[Stored data entries]
=== Begin Enclosure ===

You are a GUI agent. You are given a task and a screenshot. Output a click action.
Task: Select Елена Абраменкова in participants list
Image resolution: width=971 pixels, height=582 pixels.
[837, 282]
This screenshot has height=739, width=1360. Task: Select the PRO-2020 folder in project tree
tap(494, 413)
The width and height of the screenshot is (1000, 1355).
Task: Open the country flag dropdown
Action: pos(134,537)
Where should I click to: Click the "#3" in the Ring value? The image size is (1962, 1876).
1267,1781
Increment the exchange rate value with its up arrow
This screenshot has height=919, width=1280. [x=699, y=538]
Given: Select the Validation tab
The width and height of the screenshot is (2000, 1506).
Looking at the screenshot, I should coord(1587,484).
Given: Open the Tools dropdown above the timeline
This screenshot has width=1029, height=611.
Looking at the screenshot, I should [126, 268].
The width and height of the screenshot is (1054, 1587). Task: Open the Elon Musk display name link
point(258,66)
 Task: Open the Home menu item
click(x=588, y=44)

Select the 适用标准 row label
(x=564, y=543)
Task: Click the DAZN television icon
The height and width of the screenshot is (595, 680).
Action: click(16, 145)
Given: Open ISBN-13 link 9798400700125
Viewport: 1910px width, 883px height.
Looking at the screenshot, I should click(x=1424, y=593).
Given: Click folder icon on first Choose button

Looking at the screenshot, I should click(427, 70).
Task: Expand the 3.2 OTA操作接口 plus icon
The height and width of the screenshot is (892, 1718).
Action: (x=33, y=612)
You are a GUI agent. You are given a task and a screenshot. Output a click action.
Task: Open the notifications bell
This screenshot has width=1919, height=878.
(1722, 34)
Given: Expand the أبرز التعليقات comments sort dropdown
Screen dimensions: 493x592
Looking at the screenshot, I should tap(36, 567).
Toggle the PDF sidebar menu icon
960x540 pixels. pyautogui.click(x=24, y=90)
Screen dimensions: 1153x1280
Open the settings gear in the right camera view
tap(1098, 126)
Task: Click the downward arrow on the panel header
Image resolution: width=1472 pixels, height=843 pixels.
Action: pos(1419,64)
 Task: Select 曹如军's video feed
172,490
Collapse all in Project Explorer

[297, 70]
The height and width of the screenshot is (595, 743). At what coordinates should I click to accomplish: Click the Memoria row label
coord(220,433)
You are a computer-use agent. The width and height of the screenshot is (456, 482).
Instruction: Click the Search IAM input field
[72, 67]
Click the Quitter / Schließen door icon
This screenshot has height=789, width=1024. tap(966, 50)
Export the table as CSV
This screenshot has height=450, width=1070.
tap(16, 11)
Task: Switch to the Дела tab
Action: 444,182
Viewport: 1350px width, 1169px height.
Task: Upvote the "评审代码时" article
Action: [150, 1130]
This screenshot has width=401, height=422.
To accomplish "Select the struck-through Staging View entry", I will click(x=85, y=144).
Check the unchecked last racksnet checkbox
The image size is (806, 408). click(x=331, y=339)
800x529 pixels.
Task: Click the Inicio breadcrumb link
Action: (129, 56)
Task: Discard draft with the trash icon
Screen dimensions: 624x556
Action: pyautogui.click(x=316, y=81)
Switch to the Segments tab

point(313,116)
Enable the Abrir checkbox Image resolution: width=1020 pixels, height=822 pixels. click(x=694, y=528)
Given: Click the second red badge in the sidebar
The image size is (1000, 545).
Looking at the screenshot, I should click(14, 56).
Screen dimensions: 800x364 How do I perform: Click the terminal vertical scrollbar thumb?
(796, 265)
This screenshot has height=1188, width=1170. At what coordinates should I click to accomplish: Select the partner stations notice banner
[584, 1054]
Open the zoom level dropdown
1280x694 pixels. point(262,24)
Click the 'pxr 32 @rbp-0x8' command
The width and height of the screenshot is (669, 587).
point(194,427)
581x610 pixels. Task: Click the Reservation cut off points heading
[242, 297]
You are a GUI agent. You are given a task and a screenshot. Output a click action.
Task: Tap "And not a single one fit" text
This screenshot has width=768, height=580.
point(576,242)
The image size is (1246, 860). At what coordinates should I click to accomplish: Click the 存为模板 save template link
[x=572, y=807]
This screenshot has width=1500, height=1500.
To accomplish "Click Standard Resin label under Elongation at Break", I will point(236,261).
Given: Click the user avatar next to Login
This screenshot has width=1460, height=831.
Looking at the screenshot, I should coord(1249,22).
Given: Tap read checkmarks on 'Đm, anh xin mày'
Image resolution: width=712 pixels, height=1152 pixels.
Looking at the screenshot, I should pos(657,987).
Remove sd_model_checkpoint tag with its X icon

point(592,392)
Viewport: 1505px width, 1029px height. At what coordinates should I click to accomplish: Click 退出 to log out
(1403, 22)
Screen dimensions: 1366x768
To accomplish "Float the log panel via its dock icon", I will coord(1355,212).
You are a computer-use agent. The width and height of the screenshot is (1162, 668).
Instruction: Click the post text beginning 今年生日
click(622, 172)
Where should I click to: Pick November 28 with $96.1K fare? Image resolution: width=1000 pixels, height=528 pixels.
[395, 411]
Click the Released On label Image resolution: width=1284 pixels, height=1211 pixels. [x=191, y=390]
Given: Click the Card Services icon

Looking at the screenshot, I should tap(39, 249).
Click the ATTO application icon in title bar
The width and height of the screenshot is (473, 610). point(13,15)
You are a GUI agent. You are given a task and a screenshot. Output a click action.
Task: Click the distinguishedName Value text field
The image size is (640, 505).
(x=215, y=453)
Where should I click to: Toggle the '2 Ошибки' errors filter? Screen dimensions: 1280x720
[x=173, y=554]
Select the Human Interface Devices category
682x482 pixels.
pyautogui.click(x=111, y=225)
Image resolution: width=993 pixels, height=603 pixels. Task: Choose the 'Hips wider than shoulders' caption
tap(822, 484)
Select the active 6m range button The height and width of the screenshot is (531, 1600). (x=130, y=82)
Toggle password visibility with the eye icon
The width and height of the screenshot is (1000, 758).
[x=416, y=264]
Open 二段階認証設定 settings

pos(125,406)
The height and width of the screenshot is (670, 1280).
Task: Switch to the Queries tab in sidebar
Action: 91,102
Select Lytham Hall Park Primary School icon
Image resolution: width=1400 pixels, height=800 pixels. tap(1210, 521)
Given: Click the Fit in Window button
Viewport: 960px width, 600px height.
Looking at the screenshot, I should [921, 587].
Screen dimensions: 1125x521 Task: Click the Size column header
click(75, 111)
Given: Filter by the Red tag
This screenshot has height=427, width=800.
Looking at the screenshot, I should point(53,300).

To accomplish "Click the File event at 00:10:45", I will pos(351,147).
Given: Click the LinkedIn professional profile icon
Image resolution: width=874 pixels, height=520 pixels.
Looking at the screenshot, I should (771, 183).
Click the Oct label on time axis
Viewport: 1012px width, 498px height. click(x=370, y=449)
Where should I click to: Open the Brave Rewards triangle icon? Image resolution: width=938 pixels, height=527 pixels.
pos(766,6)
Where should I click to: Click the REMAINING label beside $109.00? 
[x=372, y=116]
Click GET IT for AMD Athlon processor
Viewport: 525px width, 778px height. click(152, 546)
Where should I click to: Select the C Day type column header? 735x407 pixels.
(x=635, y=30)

=== End Enclosure ===

What is being asked: In the records above, how many lines contain the string "Expand"? Only that number should be written.

Exercise solution: 2